それこそ他所で恥をかかぬよう、成人前からお酒に慣れる練習さえしているのに。
結構お酒には強いんですよ? なんて言ったら、もっと怒られてしまいました。
こうなってしまうと、皆様とお酒を嗜むのは後半年程先になってしまいそうです。
「あ、あいつ等何を考えて……“ガキに酒は早い”と言っている様なモノじゃないか。
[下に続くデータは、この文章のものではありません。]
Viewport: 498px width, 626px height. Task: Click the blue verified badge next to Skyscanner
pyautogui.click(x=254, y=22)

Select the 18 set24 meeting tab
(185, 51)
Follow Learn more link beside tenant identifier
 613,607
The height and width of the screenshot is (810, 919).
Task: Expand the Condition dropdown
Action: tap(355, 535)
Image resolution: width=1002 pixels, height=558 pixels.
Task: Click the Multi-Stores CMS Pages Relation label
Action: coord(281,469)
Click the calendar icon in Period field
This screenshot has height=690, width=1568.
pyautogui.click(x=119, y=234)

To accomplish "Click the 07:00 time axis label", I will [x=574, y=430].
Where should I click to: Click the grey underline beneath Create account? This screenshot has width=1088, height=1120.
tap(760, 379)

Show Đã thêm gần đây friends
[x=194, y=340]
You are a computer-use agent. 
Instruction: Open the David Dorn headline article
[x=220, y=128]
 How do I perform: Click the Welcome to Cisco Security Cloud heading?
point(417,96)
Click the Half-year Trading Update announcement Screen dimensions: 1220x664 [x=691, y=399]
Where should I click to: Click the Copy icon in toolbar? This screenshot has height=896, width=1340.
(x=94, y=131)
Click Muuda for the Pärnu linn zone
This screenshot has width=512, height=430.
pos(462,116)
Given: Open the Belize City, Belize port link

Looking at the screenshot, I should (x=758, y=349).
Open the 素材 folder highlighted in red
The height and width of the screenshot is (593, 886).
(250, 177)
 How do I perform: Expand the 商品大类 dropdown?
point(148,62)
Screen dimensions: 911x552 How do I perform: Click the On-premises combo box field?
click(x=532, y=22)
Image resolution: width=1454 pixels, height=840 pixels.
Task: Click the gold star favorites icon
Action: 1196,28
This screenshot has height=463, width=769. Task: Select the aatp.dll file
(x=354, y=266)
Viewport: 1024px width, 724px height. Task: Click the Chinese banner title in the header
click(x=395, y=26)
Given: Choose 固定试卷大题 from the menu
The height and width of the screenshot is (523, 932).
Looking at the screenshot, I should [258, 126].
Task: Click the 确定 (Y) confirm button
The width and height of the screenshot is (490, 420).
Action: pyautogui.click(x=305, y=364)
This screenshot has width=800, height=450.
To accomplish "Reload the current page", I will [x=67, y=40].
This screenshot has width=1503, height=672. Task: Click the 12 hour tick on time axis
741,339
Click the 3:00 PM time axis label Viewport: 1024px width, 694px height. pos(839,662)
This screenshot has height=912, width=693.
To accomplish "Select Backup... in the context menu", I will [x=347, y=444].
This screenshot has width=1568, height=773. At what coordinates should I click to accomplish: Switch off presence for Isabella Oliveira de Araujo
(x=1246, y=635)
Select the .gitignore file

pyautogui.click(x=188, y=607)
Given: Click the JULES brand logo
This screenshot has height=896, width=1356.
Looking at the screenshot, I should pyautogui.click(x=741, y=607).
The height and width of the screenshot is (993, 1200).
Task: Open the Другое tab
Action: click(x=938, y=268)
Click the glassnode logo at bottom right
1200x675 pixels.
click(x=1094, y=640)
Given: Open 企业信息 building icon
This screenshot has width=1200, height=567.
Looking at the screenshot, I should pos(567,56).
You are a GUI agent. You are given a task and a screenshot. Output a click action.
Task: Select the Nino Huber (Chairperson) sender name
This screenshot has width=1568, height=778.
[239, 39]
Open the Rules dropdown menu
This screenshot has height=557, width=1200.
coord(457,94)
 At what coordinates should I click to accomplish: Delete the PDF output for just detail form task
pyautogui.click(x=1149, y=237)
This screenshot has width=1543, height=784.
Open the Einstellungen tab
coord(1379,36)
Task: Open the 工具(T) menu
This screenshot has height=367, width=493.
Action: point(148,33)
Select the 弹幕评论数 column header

社交界などだったら、侮辱以外の何者でもないぞ……」
キリキリと痛み始めた腹を擦りながら、姫様の報告書の続きを読む。
この時点で色々とおかしいのだが、もはや考えない事にした。
そして、ページを捲ってみれば。
ラーメン、凄いです。
ラーメン美味しい。
姫様の語彙力が何処かへ行ってしまったらしい。
まて、この一ページそれしか書いてないのだが。
本当にコレは姫様が書いた物か? 悪食の誰かが悪戯で間に挟んだ訳じゃなかろうな?
色々と疑いながらも、次のページへと移ってみた結果。
どうやら間違いなく姫様が綴ったものだと分かった。
失礼いたしました。
お腹いっぱいだからと、最初は小盛りで頂いたのですが。
気付いた時にはおかわりしていました。
凄いんです、ラーメン。
コレはウチの国にも是非仕入れるべきです。
パスタとは違うモチモチとした食感。
豪快に啜るという礼儀作法。
そして何より麺と具材、スープまでもが全て主役なのです。
だというのに、全てが合わさって“ラーメン”という一つの料理に綺麗に収まっている。
しかもスープだって何種類もあり、同じ物を使っていても工夫次第で更に味が広がるという話なんですよ?
素晴らしいです。
この美味しさは、どんな立場にあっても夢中になる筈です。
更にはズルルッと音がする程に、豪快に啜り上げる食べ方。
コレはきっと貴族には嫌われるでしょう。
しかし、一度食べれば夢中になる筈です。
つまり、この料理は立場の境目を無くす筈。
貴族でさえ食べたいと思う料理であり、食べ方は平民寄り。
ということはですよ、支部長。
美味しいラーメン屋さんが出来たら、貴族でも平民でも分け隔てなく立ち寄れるお店が出来ると言う事です!
これって素晴らしい事だと思いませんか!?
私だったら絶対通います!
ここで偉そうな態度を取る貴族は位を落しましょう、王命です。
「姫様が、壊れた……」
思わずつぶやいてしまうくらいに、その後も姫様はラーメンについて熱く語っておられた。
大層気に入った様だ。
うん、そうか。
私も今日は、悪食にラーメンをお願いしてみるか。
すぐにディアバードを飛ばそう。
うん、そうしよう。
物凄く食べたくなる文章を頂いた訳だが、その……何というか。
ウチの姫様、大丈夫だろうか?
思わず、そんな感想を思い浮かべてしまった訳だが。
追記。
ニシダ様が向こうのラーメン屋さんで、スープ作りのコツを学んで来たらしく、今後味見役に任命されてしまいました。
今回頂いたのは向こうの国の物でしたが、今後は悪食ラーメンを頂けるみたいです。
羨ましいですか?
結局今回も、私の下に届いた報告書を壁に向かってぶん投げる結果になったのであった。